Brandon Busteed (executive director of Gallup Education) coined a term ‘Educonomy’, which accurately forecasts why the education economy is the next big thing for the American workforce through integrating our edusystem, employers and job creators – unless we get education and the economy working seamlessly together and more effectively, economies will stagnate on all fronts.
If we look to the business world for some ‘personalization’ examples we readily see just how personalized many products services and systems have become. Amazon is a typical example – you maybe be surprised to learn that it’s not the bestselling items that generate the most revenue, instead Amazon makes far more from selling one or two hundred copies of ‘hard-to-find’ products in their niche markets, compared to a few thousand copies of a ‘popular’ item from their bestselling range.

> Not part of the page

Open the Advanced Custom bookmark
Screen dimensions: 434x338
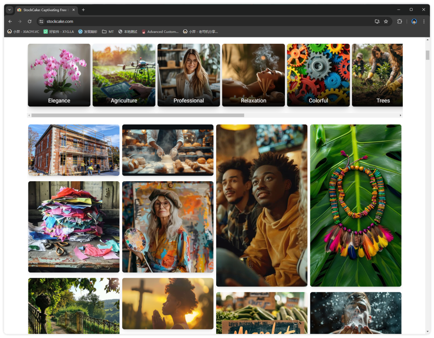(x=160, y=31)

Take the ubiquitous Apple iPhone. Every handset of each model is manufactured to the same high standardized design and yet it’s hard to imagine a more personalized product with over 1.5 million apps available and countless phone cover options. The ultimate ‘mePhone’.

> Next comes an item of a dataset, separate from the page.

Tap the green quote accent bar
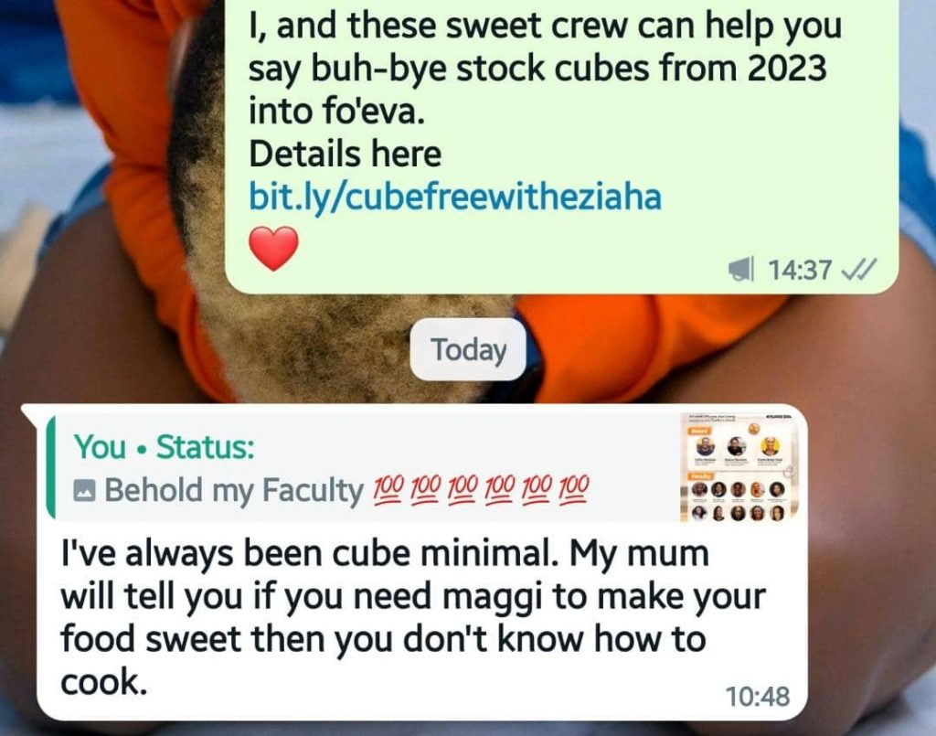This screenshot has height=736, width=936. click(x=51, y=467)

The point is: Why hasn’t education adopted a similar approach? Educators have seen the value of personalization in shaping learners’ minds to pursue what they each value, excel at, and hope to achieve as individuals. To do this effectively, we must personalize assessment methods as well. By shifting the focus away from only test scores and onto a more diverse range of ways of demonstrating competence, we can cultivate minds capable of reasoning and creating in the ways required by an economy reliant on growth-ensuring differentiation.

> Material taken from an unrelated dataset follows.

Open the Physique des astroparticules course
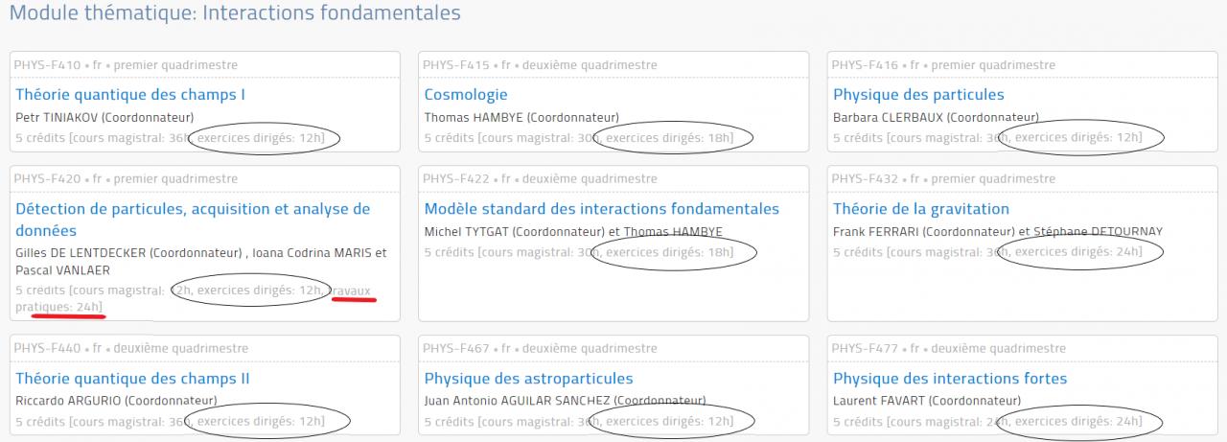This screenshot has width=1227, height=442. [528, 379]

We were somewhat surprised that when the Wealth Management Advisor put up the social impact funding trends and beside education was ed-tech. No mention of pedagogy or deep learning. We have seen countless districts and even countries go one – to – one devices only to find out that this is not a core driver of student success. It is only through great pedagogy that technology can truly become ubiquitous. The fact is, the focus is too often on education technology as a driver of the change so clearly needed for modern teaching and learning. While technology is a powerful enabler of change, teachers and education leaders are the true drivers of learning and success for students within and beyond formal education. Humans drive change, and we do so through the recognition of humanity in all we teach and serve.
We cannot think that our schools and colleges will be able to test our way out of this mess. Perhaps the most important education-related news story was from Google—the world’s second most admired brand—announcing that it found almost no correlation between the grades and test scores of its employees and their success on the job, so the company no longer asks all its applicants to provide these things. This is a canary in the coal mine – as goes Google so does the business world.
Waiting until we no longer have a choice means choosing to let the system fail our learners, placing them in the same position as so many after the Wall Street crash – without a job, and at a loss of how the system let them down.